Christmas presents! Yes, my copy of Short Trips: Christmas Around The World arrived, and very lovely it is too. I have a story in there, "Companion", and I'm really proud of it. As I said before, this one is particularly special to me, partly because I wasn't sure if I could pull it off, partly because I'm really happy with the way it came out. The book has a lovely cover, and tons of great stories, although I've only read 3 others - the ones by Sir Jason of Arnopp, Lord Simon of Guerrier, and Dame Kate of Orman, which are brilliant. I'll get round to the others soon. It's released on the 1st December, and would make a lovely present for anyone in the world, ever. Even if they don't celebrate Christmas, or any of the many other end of year celebratory thingies (look them up yourself, that's what the internet is for). Call it a "year end" present, or something.
Speaking of presents, the Doctor Who series 4 box set is out right now, as we speak. Get yourself in on that action, you know it makes sense.
And I'm a guest on a podcast, The Chronic Rift, available here. It's a round table discussion, although I was at home, alone, talking to them on Skype, there was NO ROUND TABLE. There's your scandal, folks. I imagine you're probably feeling betrayed, confused, slightly aroused – that's okay. Just grab some flaming torches, and go burn down the nearest observatory, so that this kind of thing never happens again. But listen to the podcast first, it's good fun.
Back from Cardiff now, and yes, I was there to watch some filming. I can't say anything about it at all, so please try not to cause an international incident by asking. Don't make me get the UN involved. Because I don't know how. But! I do have a casting revelation - the latest sexysexual sex-recruit to the Torchwood team is a very handsome, talented chap called...

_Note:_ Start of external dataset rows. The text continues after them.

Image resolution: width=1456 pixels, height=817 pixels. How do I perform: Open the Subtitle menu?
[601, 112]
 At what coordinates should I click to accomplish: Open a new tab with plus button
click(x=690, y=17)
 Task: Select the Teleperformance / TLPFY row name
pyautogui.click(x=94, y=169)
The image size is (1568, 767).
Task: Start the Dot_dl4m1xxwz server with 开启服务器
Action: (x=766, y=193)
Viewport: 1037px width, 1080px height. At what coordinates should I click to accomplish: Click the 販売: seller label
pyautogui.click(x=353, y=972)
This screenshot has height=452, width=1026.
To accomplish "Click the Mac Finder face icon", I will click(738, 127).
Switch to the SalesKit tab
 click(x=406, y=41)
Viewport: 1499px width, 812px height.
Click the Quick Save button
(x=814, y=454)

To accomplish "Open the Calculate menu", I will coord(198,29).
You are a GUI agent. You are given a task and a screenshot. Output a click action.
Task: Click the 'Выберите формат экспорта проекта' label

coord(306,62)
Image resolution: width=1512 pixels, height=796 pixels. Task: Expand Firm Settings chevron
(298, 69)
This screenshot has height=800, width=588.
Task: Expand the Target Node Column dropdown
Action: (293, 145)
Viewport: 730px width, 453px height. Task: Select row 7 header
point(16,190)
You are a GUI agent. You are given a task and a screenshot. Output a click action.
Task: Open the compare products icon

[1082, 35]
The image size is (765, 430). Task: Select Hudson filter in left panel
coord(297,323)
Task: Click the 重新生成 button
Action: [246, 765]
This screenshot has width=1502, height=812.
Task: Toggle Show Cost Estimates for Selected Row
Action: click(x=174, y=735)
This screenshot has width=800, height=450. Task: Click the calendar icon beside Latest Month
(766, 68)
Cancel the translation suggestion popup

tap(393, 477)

Oh, how embarrassing! It's me! Oh, okay, it's not me really, I just wanted it to be, but apparently the Beeb have "rules" about not letting scrawny writers with no acting experience ruin their shows by appearing on screen. Yeah, I know - kept down by The Man again. So I had some pics taken, partly for fun, partly so I can stop using that old pic of myself in the TARDIS any time I do an interview. Thank you to Brian for grabbing my camera and marching me around to the various cool bits in there. Although I jumped on to the invisible lift all by myself.
Obviously, I can't tell you anything about what I saw or heard on set, but suffice to say it was bloody good stuff. I can't wait for series 3 to be unleashed, it's going to knock quite a few socks off out there. There'll have to be an official BBC inquiry about the amount of people walking around, socks-less. Questions will be asked in Parliament. Questions like "dude, what's going on with the socks?"
While I was there, I took the opportunity to take the TARDIS for a spin around the universe. This is me, mid-flight:
"Hello? Captain Jack? ... ... Yeah, it's TV's James Moran here. Listen, I'm pumping this pumpy thing just like you did in Journey's End, but it's not working... ... Oh yeah? A twisting pump action, you say? Fair enough, I'll give it a go, you big sexy beast. Kthxbye."
What? What are you looking at? Hey, where are you all going?? I can be ten years old if I want, shut up.